'Scuse Me, But Where's My 'Spresso?

It is freaking cold today in Boston. Like mid-30s cold. I am dressed in tights, boots and a heavy wool coat. Underneath, I am wearing a cashmere wool dress.

Yet, despite being decked out in warm materials, I found myself still cold when I got into work and settled at my desk. So, I decided I would head to D-Team Starbucks and pick up a cup of warmth.

There, as usual, was a line at D-Team. But that didn't bother me. I had faith that it would move quickly. Which it actually did do. I had a cup placed in front of me with (what I thought was) my order. It had my name on it. And it read on the side that I wanted a "Double Tall Soy Latte."

I pick up my cup and go to take a drink...

I taste the vanilla soy milk. But no espresso.

I pop the lid off the cup... No brown tinge to the milk. Just frothy milk.

There was no espresso in my latte. It was just warmed soy milk.

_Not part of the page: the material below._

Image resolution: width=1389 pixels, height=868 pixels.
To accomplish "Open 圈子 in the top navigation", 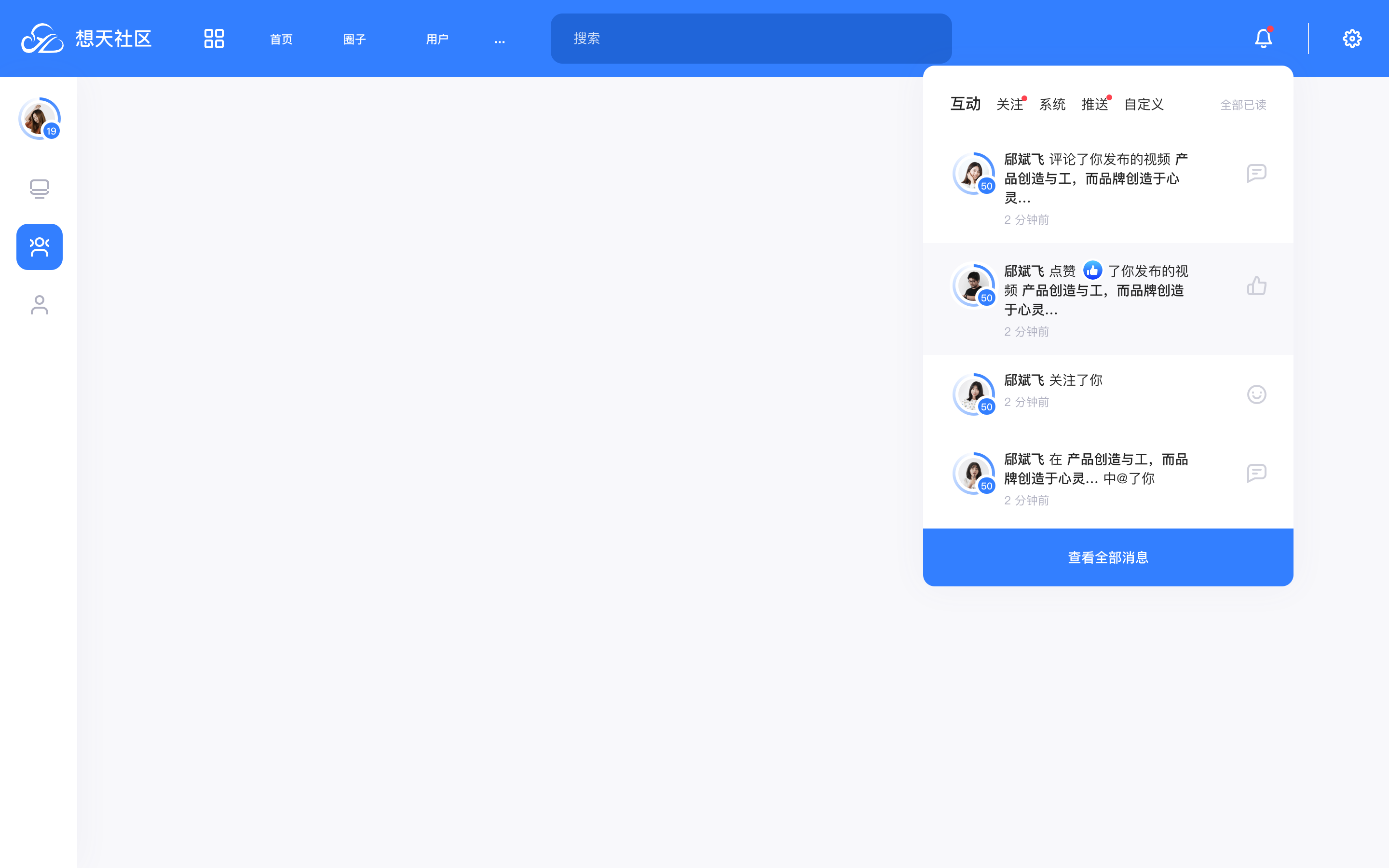I will pyautogui.click(x=354, y=39).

"Excuse me!" I flag down the barista. "I don't think there's any espresso in my cup."

He offered to put two extra shots in it. And he pressed the mechanical button to release them inside the paper cup. Nothing happened.

Apparently, that part of the machine was out of beans. So he had been pressing the button, with my cup right underneath the spouts (not shot glasses), thinking the liquid copper had gone in.

Have you ever had warmed soy milk? Not good.

He kindly remade my drink with no fuss, and apologized. And I went along my merry way to work.

Comments

Ugh...don't get me started on that place. I'm boycotting as of last night, and will blog about why once I have calmed down enough!
Me said…
Oh no!!!! I am dying to know what happened!